WordCamp 2007

design philosophy | Friday, July 27th, 2007

I'm going to WordCamp

Last weekend I shook off my Berkeley inertia and took a trip in to the city to attend WordCamp.

I particularly enjoyed a talk by Rashmi Sinha about social networks and popularity. There are some problems inherent in basing a site’s navigation on popularity. A lot of sites like Flickr, Digg, etc. emphasize browsing based on “most viewed”, “most downloaded”, “most popular” tags, etc. The undiscovered posts/images/constributions (the Long Tail) cannot rise to the top in this structure, and ultimately become less findable. The hierarchy reinforces itself. Early adopters of a social network become overly dominant, and their popularity is difficult to dismantle.

Rashmi presented a few ways to override this self-reinforcing popularity mechanism. On her project SlideShare, they set up other navigation panels such as “most recently added”, and they restrict the popularity measures to a specific period of time (”most viewed in the past week”.)

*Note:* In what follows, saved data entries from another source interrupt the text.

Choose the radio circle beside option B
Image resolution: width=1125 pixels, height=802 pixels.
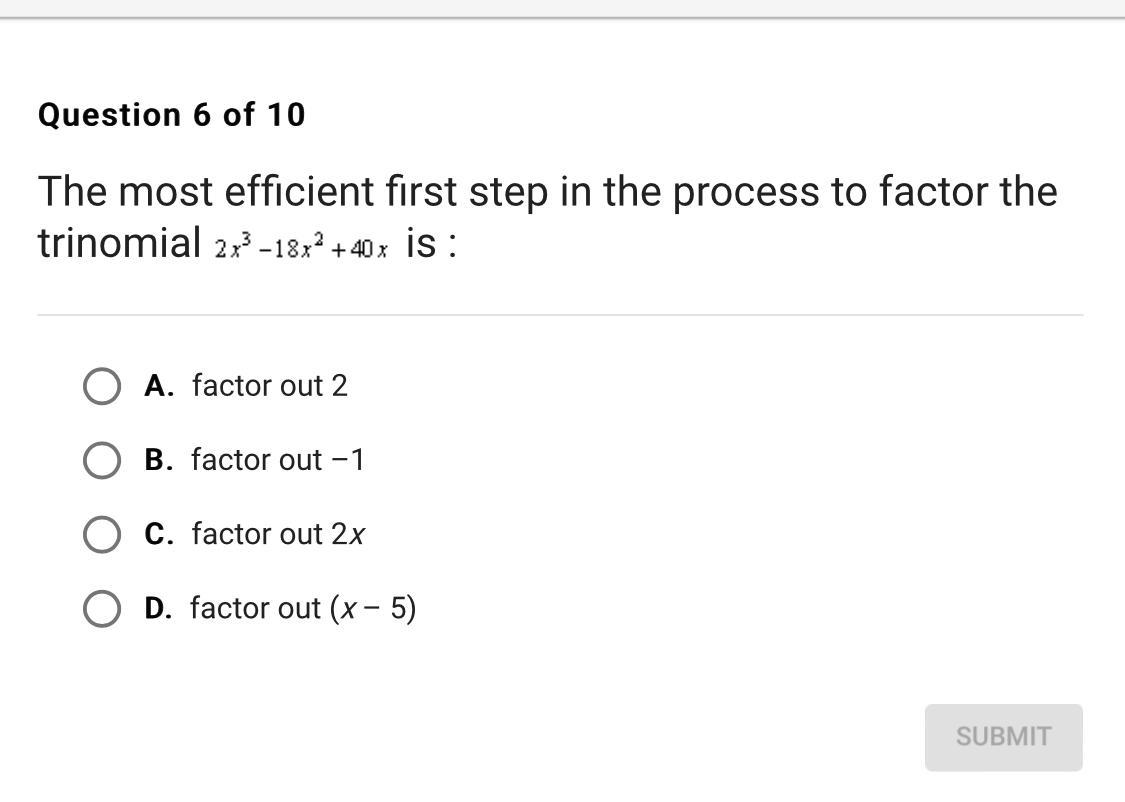101,460
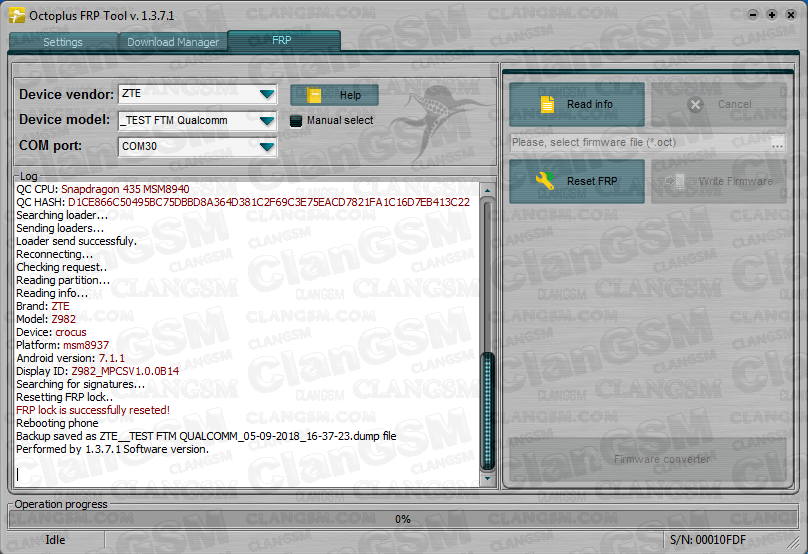Select the FRP tab
Viewport: 808px width, 554px height.
coord(283,41)
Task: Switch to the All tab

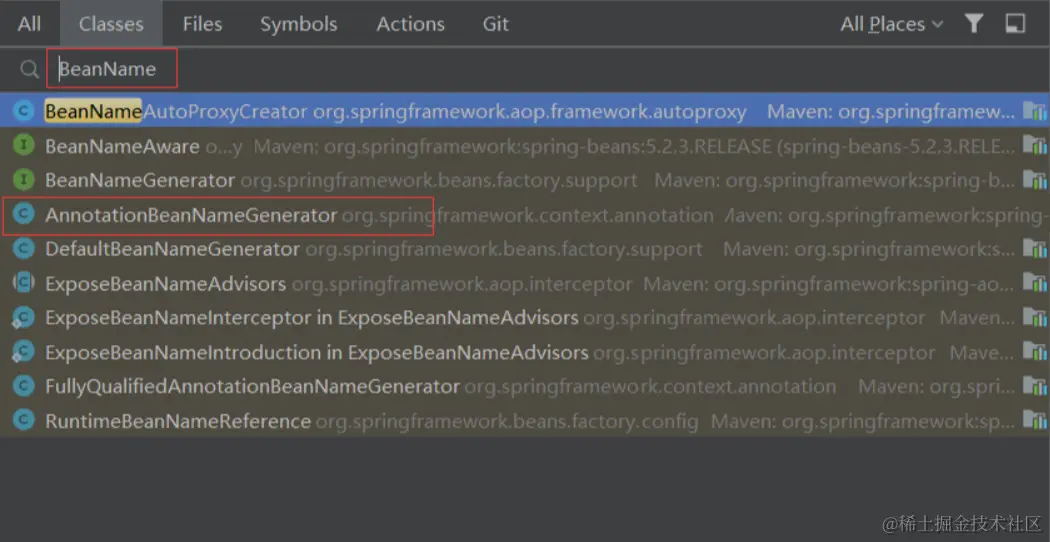Action: tap(30, 24)
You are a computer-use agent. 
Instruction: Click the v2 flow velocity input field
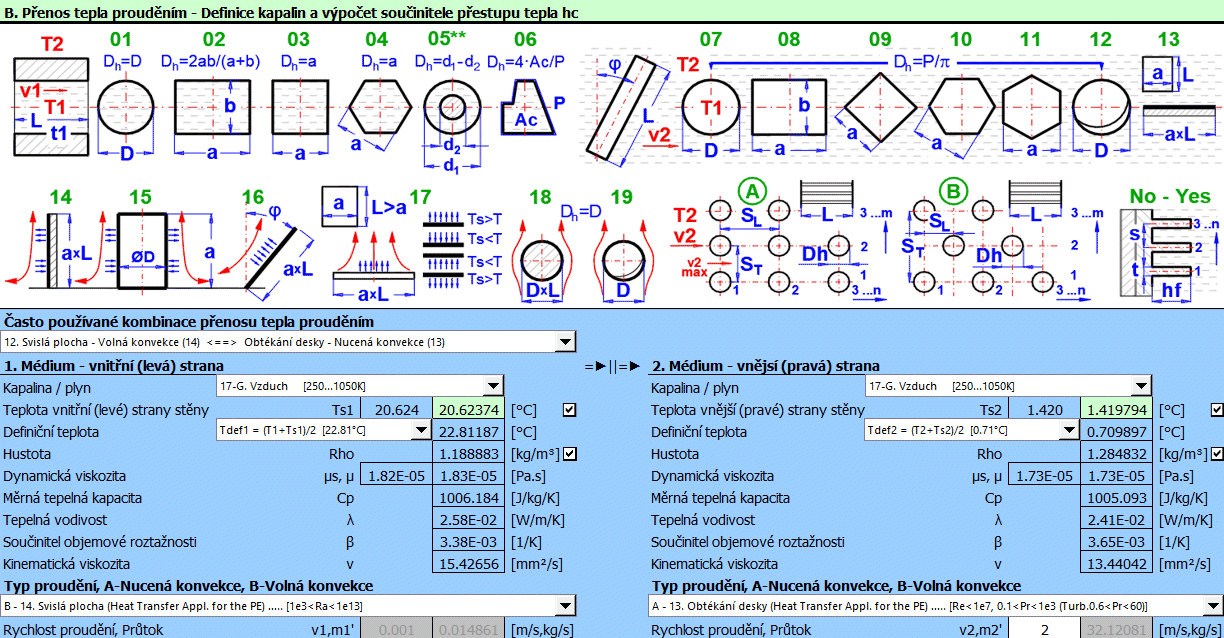(x=1043, y=629)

Her presentation from the talk is here (on SlideShare, of course).

Focusing on “interaction” is misguided

design philosophy | Thursday, July 5th, 2007

Every now and then you come across a piece of writing that really makes you stop and think. Magic Ink: Information Software and the Graphical Interface is just such a paper.

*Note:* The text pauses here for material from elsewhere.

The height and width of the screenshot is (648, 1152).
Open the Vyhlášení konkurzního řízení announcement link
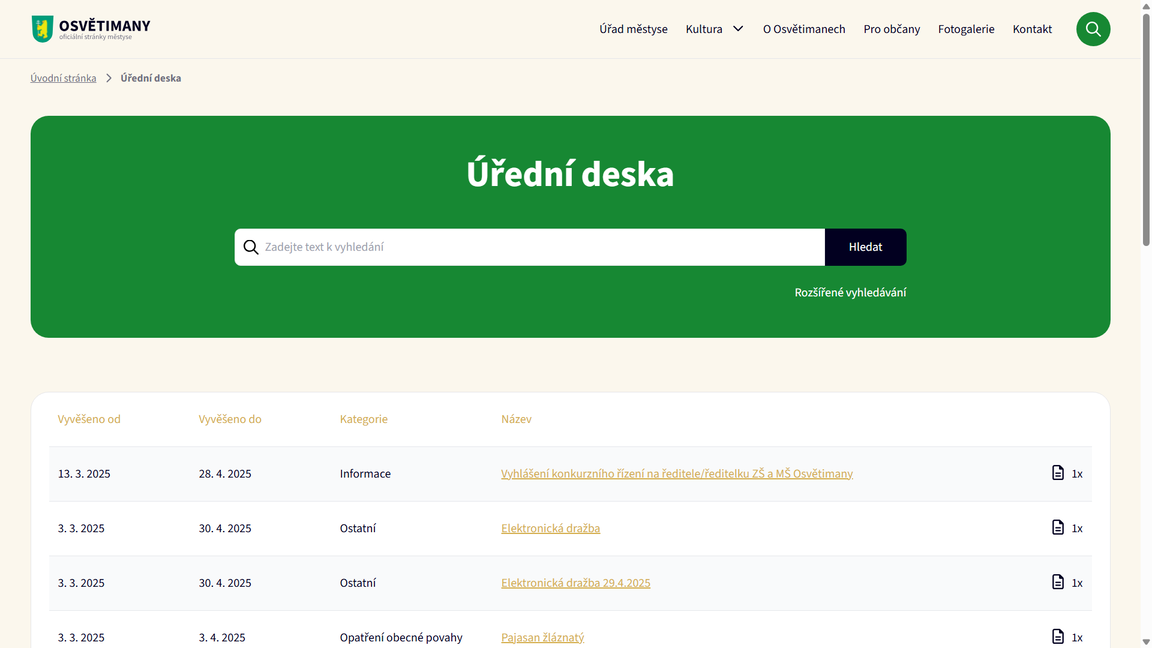(676, 473)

Bret Victor makes some salient points in this piece — in essence, rather than desiging good interactive experiences, we should present information in such as way that the user doesn’t have to interact with it to find things. He proposes redesigns of Amazon and Yahoo! Movies that are very information-dense but also quite useable (and not “interactive”).

Abstract:

The ubiquity of frustrating, unhelpful software interfaces has motivated decades of research into “Human-Computer Interaction.” In this paper, I suggest that the long-standing focus on “interaction” may be misguided. For a majority subset of software, called “information software,” I argue that interactivity is actually a curse for users and a crutch for designers, and users’ goals can be better satisfied through other means.

Information software design can be seen as the design of context-sensitive information graphics. I demonstrate the crucial role of information graphic design, and present three approaches to context-sensitivity, of which interactivity is the last resort. After discussing the cultural changes necessary for these design ideas to take root, I address their implementation. I outline a tool which may allow designers to create data-dependent graphics with no engineering assistance, and also outline a platform which may allow an unprecedented level of implicit context-sharing between independent programs. I conclude by asserting that the principles of information software design will become critical as technology improves.

Although this paper presents a number of concrete design and engineering ideas, the larger intent is to introduce a “unified theory” of information software design, and provide inspiration and direction for progressive designers who suspect that the world of software isn’t as flat as they’ve been told.

It’s well worth the read. At least twice!